• **GOAL**
Can you reproduce the listing below exactly, from the line with "Image resolution: width=1366 pixels, height=722" up to and including the line with "light is located at coordinates (1341, 227)."?

[START OF DATASET ENTRIES]

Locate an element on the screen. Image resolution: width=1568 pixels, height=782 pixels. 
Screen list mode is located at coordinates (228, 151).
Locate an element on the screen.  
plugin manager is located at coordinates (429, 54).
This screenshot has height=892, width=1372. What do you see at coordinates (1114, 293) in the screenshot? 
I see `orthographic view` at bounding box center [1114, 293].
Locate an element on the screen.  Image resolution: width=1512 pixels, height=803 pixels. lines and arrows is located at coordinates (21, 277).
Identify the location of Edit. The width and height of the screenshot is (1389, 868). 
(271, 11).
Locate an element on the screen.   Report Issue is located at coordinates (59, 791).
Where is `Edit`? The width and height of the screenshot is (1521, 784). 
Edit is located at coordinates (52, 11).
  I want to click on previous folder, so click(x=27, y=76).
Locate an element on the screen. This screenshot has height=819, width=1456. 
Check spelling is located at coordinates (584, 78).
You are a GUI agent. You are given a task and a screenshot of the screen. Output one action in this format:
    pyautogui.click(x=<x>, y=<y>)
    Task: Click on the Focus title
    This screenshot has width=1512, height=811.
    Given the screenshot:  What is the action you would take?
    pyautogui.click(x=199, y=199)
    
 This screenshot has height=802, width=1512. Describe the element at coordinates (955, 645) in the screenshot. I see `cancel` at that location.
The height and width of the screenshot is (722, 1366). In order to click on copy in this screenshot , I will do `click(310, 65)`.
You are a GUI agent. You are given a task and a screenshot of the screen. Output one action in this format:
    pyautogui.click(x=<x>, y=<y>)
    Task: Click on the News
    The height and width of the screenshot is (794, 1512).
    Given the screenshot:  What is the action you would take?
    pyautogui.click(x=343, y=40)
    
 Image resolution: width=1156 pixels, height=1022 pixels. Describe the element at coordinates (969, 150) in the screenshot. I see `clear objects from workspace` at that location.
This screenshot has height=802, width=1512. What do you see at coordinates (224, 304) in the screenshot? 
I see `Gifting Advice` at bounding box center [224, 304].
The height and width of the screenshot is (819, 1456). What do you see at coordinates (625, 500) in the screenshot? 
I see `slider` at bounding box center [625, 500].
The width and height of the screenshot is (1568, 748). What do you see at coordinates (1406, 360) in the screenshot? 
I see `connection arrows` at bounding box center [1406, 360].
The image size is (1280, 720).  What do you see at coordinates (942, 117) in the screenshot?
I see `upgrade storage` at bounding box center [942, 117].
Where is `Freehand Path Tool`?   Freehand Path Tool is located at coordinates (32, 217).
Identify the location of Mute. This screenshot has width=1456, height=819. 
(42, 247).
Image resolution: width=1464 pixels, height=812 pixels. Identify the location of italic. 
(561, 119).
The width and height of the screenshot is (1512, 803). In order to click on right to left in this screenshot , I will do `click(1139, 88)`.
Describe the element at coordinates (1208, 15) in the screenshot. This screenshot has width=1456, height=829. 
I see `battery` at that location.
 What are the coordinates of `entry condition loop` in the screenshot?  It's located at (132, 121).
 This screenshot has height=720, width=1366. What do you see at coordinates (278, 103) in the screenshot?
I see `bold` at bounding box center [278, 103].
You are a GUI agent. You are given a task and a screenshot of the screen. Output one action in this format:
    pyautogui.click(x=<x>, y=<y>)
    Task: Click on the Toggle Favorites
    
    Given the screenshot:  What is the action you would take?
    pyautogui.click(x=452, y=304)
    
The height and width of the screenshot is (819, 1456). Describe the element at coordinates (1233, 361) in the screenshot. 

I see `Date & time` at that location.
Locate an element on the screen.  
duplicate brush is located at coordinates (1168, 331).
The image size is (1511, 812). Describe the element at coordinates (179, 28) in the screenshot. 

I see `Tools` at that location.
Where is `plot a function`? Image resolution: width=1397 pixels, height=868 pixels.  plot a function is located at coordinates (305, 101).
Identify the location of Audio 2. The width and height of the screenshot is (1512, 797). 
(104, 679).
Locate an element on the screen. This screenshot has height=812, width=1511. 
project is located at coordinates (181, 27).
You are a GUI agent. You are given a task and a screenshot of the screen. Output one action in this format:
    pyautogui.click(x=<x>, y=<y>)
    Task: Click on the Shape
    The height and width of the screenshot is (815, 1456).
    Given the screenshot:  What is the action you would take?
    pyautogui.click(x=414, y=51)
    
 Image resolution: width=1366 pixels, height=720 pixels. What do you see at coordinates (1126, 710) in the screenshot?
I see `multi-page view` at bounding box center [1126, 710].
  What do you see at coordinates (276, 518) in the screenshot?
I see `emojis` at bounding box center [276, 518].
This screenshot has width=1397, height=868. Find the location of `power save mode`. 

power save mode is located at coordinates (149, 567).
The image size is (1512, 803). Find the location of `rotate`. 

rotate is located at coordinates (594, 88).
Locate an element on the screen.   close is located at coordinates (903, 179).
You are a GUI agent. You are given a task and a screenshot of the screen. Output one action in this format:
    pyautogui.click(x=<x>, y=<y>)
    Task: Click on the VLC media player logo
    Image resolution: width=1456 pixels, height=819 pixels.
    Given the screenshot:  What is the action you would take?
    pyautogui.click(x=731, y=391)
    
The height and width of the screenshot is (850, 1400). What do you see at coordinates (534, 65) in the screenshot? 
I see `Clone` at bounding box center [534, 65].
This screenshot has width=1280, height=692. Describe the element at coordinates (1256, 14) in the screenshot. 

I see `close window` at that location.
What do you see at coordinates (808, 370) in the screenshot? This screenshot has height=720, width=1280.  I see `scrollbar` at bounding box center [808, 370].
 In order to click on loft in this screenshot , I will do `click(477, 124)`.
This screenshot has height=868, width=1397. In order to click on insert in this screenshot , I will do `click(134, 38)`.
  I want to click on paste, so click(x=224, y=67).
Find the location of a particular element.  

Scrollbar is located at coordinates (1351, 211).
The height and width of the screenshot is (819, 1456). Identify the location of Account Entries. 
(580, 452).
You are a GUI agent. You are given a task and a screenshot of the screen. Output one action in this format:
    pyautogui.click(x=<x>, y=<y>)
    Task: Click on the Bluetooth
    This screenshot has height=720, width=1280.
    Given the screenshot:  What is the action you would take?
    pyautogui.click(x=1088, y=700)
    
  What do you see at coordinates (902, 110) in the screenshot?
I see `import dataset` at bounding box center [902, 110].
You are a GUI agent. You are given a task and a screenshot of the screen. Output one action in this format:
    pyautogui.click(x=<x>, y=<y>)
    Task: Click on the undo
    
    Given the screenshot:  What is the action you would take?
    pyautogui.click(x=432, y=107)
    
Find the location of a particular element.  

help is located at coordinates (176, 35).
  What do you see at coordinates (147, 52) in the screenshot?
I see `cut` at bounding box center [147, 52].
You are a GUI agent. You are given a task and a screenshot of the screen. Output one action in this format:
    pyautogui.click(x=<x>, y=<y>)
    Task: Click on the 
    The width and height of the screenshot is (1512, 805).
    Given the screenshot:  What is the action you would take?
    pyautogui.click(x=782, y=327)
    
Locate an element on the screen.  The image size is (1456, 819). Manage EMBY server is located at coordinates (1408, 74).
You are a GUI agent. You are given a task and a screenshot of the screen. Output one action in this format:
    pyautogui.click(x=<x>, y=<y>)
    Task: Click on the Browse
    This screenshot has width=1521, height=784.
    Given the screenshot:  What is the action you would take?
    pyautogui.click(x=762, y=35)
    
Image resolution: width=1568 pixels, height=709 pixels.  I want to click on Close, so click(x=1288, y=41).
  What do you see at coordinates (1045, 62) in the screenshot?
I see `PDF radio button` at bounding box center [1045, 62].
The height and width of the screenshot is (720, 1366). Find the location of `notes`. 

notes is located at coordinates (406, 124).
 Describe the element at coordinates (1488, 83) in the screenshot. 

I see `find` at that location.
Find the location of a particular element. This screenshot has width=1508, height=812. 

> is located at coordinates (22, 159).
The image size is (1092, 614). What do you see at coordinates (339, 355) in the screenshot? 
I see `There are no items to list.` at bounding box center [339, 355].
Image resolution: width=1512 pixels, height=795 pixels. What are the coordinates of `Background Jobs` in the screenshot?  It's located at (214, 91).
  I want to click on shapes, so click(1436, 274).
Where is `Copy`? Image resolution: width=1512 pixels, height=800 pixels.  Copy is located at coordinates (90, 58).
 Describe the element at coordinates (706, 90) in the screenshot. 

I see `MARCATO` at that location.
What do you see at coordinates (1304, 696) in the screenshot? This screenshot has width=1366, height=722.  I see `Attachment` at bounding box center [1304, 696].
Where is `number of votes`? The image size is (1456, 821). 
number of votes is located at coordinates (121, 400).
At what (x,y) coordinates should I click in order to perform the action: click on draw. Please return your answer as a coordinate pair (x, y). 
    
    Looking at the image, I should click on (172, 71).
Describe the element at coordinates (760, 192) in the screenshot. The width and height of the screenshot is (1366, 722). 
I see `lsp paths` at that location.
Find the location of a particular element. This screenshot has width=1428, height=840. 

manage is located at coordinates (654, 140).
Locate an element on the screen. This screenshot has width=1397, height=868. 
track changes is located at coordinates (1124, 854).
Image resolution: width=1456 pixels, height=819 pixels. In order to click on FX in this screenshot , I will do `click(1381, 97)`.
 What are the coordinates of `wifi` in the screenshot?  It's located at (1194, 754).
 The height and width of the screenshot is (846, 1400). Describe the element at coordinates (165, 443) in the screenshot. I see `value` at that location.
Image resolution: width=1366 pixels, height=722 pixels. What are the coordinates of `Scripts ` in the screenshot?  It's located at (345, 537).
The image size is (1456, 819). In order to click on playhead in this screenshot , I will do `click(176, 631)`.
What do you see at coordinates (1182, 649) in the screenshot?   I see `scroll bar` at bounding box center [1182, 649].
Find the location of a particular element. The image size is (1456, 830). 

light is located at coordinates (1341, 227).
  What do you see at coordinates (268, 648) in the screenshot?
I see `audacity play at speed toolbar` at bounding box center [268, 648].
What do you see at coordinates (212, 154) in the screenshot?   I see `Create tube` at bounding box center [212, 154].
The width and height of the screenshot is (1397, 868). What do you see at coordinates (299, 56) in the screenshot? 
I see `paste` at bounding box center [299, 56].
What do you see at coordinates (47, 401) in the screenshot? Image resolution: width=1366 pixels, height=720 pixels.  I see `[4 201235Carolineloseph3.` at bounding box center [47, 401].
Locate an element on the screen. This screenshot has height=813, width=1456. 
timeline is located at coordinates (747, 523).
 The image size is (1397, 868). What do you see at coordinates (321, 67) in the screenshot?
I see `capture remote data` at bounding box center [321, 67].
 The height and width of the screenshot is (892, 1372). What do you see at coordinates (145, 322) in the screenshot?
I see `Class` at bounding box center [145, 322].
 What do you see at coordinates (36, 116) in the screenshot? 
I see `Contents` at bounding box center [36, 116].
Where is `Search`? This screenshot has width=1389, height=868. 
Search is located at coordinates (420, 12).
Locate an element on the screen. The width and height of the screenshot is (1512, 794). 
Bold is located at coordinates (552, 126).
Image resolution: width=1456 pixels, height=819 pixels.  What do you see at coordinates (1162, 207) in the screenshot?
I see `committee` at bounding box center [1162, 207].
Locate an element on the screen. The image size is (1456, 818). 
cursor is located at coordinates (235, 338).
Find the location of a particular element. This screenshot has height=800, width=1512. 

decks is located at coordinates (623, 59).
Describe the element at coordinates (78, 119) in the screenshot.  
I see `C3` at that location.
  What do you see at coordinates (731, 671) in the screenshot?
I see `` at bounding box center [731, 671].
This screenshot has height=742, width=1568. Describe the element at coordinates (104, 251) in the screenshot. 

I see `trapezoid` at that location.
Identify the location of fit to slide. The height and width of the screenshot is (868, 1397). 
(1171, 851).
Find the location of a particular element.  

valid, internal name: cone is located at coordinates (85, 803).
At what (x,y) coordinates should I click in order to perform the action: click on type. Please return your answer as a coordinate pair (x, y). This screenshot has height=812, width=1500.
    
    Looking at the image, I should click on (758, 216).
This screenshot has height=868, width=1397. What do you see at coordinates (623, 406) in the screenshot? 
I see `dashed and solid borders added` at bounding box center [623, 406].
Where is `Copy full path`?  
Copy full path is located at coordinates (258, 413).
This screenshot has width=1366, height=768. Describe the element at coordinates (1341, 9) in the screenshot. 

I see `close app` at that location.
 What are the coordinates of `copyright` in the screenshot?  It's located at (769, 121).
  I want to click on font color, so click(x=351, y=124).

[END OF DATASET ENTRIES]

• **THE RESULT**
Image resolution: width=1366 pixels, height=722 pixels. What are the coordinates of `Scripts ` in the screenshot?  It's located at (345, 537).
The image size is (1456, 819). In order to click on playhead in this screenshot , I will do `click(176, 631)`.
What do you see at coordinates (1182, 649) in the screenshot?   I see `scroll bar` at bounding box center [1182, 649].
Find the location of a particular element. The image size is (1456, 830). 

light is located at coordinates (1341, 227).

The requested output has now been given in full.